■ **WORK REQUEST 1**: In the article about asynchronous students returning to campus, how many students are enrolled at the high school?
■ **WORK REQUEST 2**: From the article about asynchronous students returning to campus, copy the passage word for word, starting at "Math teacher Jesse" and ending at "to school Oct.13.".

■ **PAGE TEXT**:
++++++

125 Asynchronous Students Expected To Return To Campus

Math+teacher+Jesse+Cox+teaches+AP+statistics+under+his+document+camera.+He+often+uses+this+method+to+record+his+lessons+for+virtual+students.+

Katie Procter

Math teacher Jesse Cox teaches AP statistics under his document camera. He often uses this method to record his lessons for virtual students.

Katie Procter, Reporter

Out of the 330 asynchronous learners (as of the six weeks period), the school is expecting 125 of them to come back to school at the beginning of the second nine weeks. 

“At this time, we have only had 10 students moving to virtual for the second nine weeks,” Principal Joey McQueen said.

Additionally, an email was sent out to the students and parents yesterday about suspending students  from remote learning who have excessively low attendance or low grades. These students will be required to return to school Oct.13. 

“Remote learning is more self paced and you have to show more responsibility to get your work done,” junior Bryli Wilson said. “You don’t really have anyone holding you accountable but yourself.”

There are 1,020 students enrolled at the high school, so this means that 32% of students are online. It would take up to 3% of the “face to face” students to contract COVID-19 for the school to go fully virtual. 

We would have to have 21 active cases before they close our school down,” McQueen said. “We have had 10 positive results with 5 active cases at the time.”

Many students feel this has been a chaotic year with plenty of uncharted territory and they are responding accordingly.
“I’m thinking about going online for two reasons,” junior Quinn Pace said. “The fact that it will be easier to get my work done, and I will be doing the same thing as most of my friends.”

Some students feel that virtual learning is a lot less stressful than going to school.

“I prefer virtual,” junior Isabel Ybarra said. “I like being able to get my work done at my own pace and at my own time. I plan on staying virtual for this upcoming nine weeks to see if it continues to help me.”

Asynchronous students feel that they are a lot safer at home and have less chances of getting exposed to COVID-19. 

“I work at Storm’s and show pigs and need more time to get things done than just after school,” Wilson said. “I am also around my grandparents everyday and don’t want to risk getting them sick.”

++++++

■ **SUPPLIED DATA**:
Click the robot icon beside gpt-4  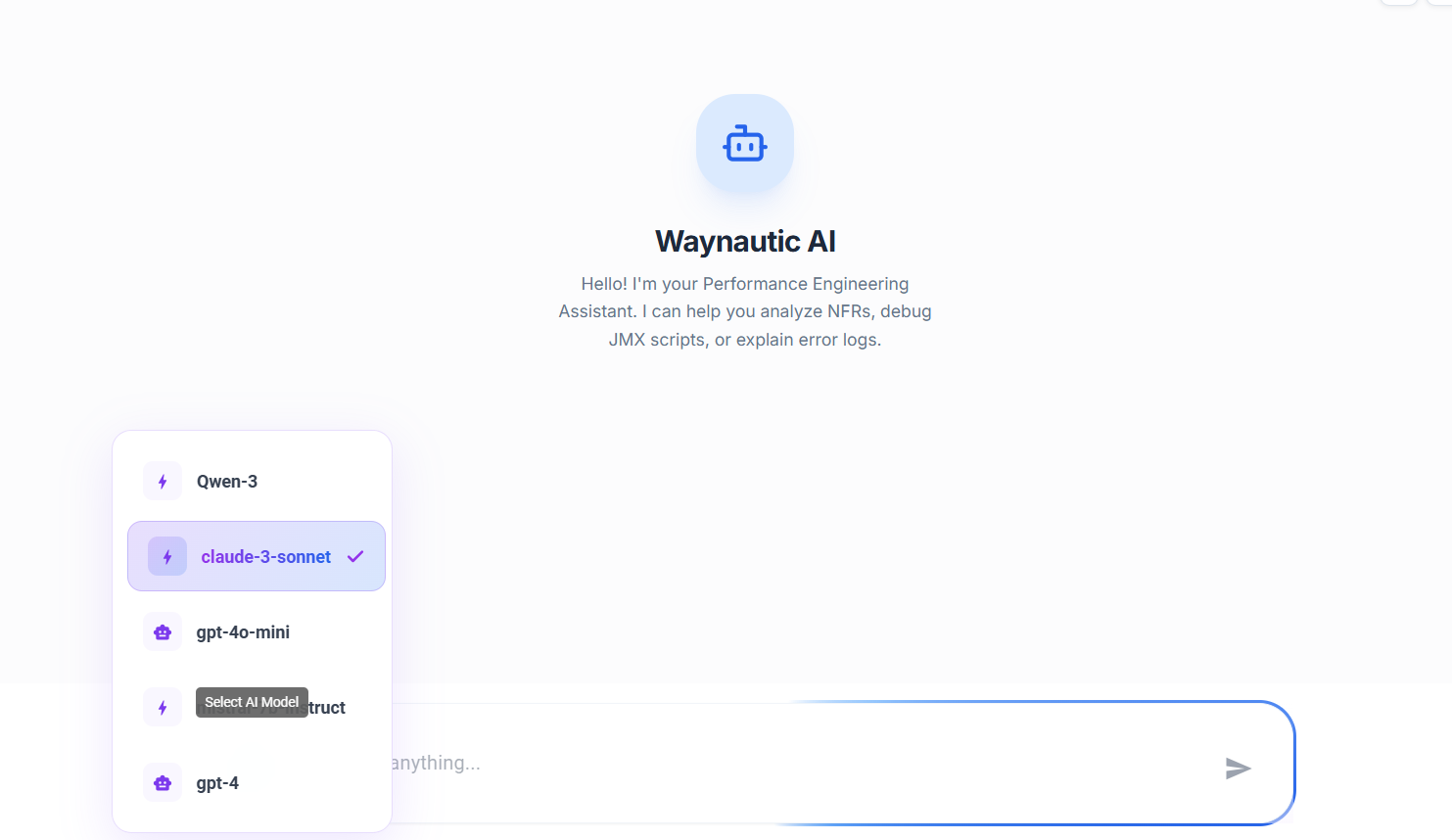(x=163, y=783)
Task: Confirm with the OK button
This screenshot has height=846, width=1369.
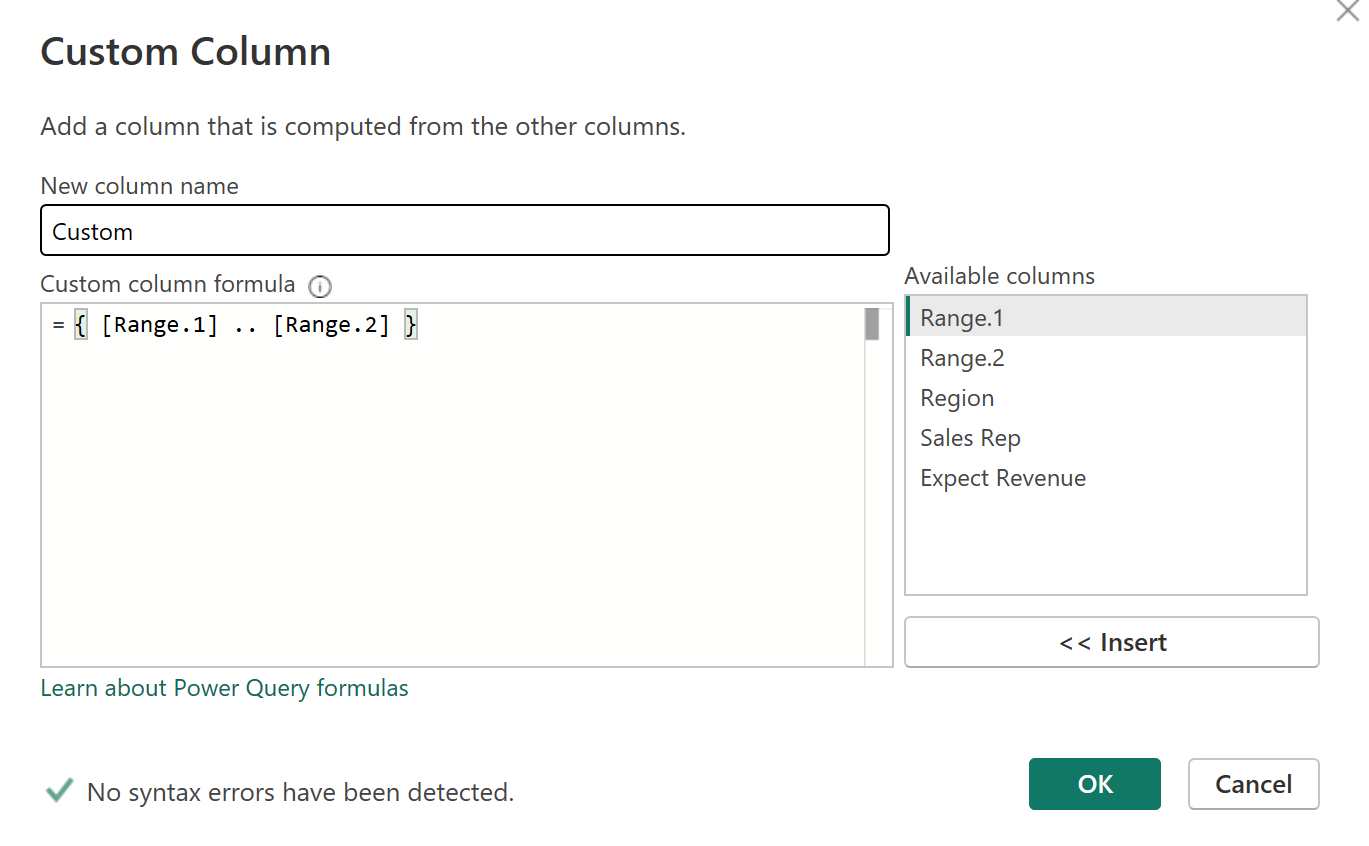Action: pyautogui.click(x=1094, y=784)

++++++

■ **EXERCISE RESPONSE 1**: 1,020 students

■ **EXERCISE RESPONSE 2**:
Math teacher Jesse Cox teaches AP statistics under his document camera. He often uses this method to record his lessons for virtual students.

Katie Procter, Reporter

Out of the 330 asynchronous learners (as of the six weeks period), the school is expecting 125 of them to come back to school at the beginning of the second nine weeks. 

“At this time, we have only had 10 students moving to virtual for the second nine weeks,” Principal Joey McQueen said.

Additionally, an email was sent out to the students and parents yesterday about suspending students  from remote learning who have excessively low attendance or low grades. These students will be required to return to school Oct.13.